Guest Contributor | Nov 5, 2019 | 0
Overview for the week and 5-day outlook to Wednesday 28 November 2018
Visual: Synoptic chart of southern Africa, 06:00, Friday 23 NovemberSource: South African Weather Service, www.weathersa.co.za/observations/synoptic-charts
The biggest shift in local weather happened at levels where the change can only be inferred by tracking changes in satellite imagery. While the first half of the week was certainly hot over both the coastal plain and the interior, by Wednesday afternoon there was a noticeable shift in the cloud patterns, and by Thursday this showed up in a cloud base that has come down by an impressive 8,000 feet.
At the beginning of the week, large parts of the central interior and the north, were still crushed in the afternoon by a very thick atmosphere that reached well above 50,000 feet.

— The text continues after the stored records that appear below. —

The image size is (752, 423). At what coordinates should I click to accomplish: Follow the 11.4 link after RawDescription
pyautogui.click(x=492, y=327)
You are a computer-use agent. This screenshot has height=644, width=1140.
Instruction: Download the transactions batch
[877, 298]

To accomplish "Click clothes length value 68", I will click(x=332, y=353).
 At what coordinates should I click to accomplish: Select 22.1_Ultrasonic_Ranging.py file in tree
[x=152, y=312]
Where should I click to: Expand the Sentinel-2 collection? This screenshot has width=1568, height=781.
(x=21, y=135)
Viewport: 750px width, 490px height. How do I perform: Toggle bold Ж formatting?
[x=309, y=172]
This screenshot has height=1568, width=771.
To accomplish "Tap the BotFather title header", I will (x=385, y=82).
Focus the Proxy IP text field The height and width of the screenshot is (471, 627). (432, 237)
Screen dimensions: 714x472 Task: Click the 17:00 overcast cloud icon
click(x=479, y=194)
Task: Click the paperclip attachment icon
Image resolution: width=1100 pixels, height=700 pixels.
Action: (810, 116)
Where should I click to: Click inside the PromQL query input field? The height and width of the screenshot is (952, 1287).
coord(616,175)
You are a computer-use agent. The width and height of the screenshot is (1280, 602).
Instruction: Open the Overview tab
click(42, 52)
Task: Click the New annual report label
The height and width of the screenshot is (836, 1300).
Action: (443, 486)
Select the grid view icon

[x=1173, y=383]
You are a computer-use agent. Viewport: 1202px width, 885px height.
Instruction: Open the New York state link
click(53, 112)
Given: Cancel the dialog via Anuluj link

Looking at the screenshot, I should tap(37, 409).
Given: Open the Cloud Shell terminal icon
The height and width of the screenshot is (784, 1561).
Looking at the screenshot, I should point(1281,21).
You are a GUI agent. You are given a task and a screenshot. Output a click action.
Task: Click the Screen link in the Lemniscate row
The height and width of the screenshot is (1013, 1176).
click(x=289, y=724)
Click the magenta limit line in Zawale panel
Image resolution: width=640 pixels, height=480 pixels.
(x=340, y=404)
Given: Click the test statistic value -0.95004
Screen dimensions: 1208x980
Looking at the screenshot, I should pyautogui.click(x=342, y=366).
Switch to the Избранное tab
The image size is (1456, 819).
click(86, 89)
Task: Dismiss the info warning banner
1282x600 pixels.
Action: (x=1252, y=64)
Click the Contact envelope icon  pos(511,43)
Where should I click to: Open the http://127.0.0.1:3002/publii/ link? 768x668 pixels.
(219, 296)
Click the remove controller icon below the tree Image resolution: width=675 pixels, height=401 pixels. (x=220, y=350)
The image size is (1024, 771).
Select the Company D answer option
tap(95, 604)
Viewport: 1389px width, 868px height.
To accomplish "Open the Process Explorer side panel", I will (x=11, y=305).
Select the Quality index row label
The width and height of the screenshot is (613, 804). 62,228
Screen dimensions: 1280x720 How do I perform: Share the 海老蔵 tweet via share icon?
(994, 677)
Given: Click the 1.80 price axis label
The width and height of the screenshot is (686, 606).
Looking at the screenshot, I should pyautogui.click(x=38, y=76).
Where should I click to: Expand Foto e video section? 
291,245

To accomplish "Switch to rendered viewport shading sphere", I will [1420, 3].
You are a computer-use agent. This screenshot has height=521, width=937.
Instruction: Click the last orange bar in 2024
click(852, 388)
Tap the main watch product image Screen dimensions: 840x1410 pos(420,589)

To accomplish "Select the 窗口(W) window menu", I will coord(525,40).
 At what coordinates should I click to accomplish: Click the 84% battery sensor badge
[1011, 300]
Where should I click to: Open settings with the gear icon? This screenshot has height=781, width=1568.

When the outer limit of the atmosphere sits at that level, it usually shows up in atmospheric density readings which may go as high as 1.2 kg per cubic metre. Multiply that by 20,000 metres (height) and one gets a sense of the immense forces at work on such a massive scale that the up or down movement of only a few hundred feet, makes a substantial difference to the temperature at surface level. This in turn has a direct bearing on relative humidity which is the basic indicator for rain.
As the week progressed, the thick atmosphere dissipated somewhat with the 500 mB surface coming down from around 6000 metres to 5800 metres. This is a mere 200 metres but it has a very large impact on what happens below this level. (Note that these measurement are in metres)
Translated to feet, with which pilots are more familiar, the 500 mB surface came down from around 21,000 feet to 18,000 feet (the textbook level), and then on Thursday to below 14,000 feet. This is a good sign as a lower cloudbase indicates that the northern (tropical) system is growing stronger, and the high pressure impact from the south is growing weaker.
This week’s visual shows a synoptic pattern that essentially is still a left-over of a winter pattern. The two blue circles mark the cores of the South Atlantic high (left) and the southern Indian high (right) respectively. The pink oval shows the position of the continental high. Note that it is mostly offshore. This is the only significant departure from the (belated) winter stance of the other two highs. The red curve is the airflow direction on the surface which is normal for this time of the year.
When tracking the highs’ cores, it is important to note where the 1024 mB isobar runs. This is a more reliable indicator of the rest of the high’s behaviour than the higher readings deeper in the core.
The synoptic map shows that the South Atlantic high’s core is still a couple a hundred kilometres north of 40°S latitude. This is a typical winter position. The southern Indian high’s core extends south beyond 40°S for about 700 kilometres but about three quarters of the 1024 mB core is still north of this latitude. This shows a tentative transition between the seasons but it is not in full-blown summer mode yet.
As long as the cores of the two highs are stuck so far north, Namibia will not see good rain.
All outlooks are fairly unanimous in their expectation of a four-day window of lower pressures over the sub-continent ahead of the arrival of the next South Atlantic high. The only difference is how strong the mid-level trough will become, and how far west the system will develop.
With the cloud base expected to recede some more to about 12,000 feet, there is a reasonable chance for isolated showers over the weekend from the Angolan border in the north up to around Mariental in the south.
Lower surface pressures remain until next Wednesday when the impact of the South Atlantic high should be felt in Oranjemund and Lüderitz.
Next Tuesday will see very windy conditions in the southern Namib, spreading to the Karas, and later the Hardap regions. Wednesday morning may again be surprisingly cool up to the Windhoek latitude.